Immunosuppressive activity and toxicity of cyclosporin A in rats pretreated with high dose cyclophosphamide.

Cyclophosphamide (Cy; 150 mg/kg) was administered (i.p.) to groups of Sprague-Dawley rats, followed two days later by immunization with ovalbumin (OVA). From that time, cyclosporin A (CsA; 25 mg/kg) or its vehicle was given (p.o.) for a further 13 days. Control animals tested 14 days after immunization, showed strong Arthus-like and modest delayed-type skin reactions to OVA, in contrast to almost total inhibition in animals tested with Cy, CsA or both. Similar effects were observed with respect to serum anti-OVA antibody levels. Despite itself producing lymphopenia, CsA had no additional effect on the lymphocyte depletion caused by Cy. Both drugs, either alone or in combination, caused neutrophilia and monocytosis. An additional eosinophilia due to Cy was prevented by CsA. Cy induced splenomegaly, nodal extramedullary haemopoiesis and increases in both tissue eosinophils and marrow neutrophils.

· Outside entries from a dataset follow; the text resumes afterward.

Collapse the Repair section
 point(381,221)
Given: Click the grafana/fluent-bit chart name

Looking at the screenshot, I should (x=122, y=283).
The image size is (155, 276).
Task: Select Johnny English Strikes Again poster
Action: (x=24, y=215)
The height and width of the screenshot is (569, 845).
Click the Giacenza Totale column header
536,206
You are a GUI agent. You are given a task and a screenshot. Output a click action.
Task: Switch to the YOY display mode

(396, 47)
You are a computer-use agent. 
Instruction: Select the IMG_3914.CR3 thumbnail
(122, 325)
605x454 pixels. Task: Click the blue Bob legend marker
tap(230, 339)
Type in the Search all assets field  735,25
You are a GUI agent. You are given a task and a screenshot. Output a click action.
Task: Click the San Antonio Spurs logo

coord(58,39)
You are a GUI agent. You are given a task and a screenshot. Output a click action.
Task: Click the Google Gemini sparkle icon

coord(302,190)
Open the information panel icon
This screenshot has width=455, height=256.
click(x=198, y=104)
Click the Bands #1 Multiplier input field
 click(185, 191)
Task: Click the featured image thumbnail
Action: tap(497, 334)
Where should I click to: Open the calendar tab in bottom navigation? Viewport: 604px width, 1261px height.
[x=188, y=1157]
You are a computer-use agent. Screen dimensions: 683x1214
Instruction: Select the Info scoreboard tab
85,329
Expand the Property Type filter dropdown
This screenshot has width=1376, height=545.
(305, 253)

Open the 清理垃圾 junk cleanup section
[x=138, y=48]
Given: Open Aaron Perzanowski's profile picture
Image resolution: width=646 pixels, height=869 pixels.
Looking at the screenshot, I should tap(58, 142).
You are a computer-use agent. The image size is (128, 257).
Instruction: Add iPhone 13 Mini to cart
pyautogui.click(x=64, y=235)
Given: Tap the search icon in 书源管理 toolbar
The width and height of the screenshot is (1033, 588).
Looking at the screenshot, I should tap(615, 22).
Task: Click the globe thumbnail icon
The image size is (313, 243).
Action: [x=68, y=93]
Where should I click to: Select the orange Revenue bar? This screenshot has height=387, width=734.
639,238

There was also lymphoid depletion in both spleen and lymph nodes which was enhanced by CsA. Thymic lymphoid atrophy was found only when CsA was given. Despite the powerful immunosuppressive properties of both drugs, detailed biochemical and structural analyses showed no other synergistic toxicity, apart from modest hepatic abnormalities. In particular, there was no enhancement of the nephrotoxicity of CsA.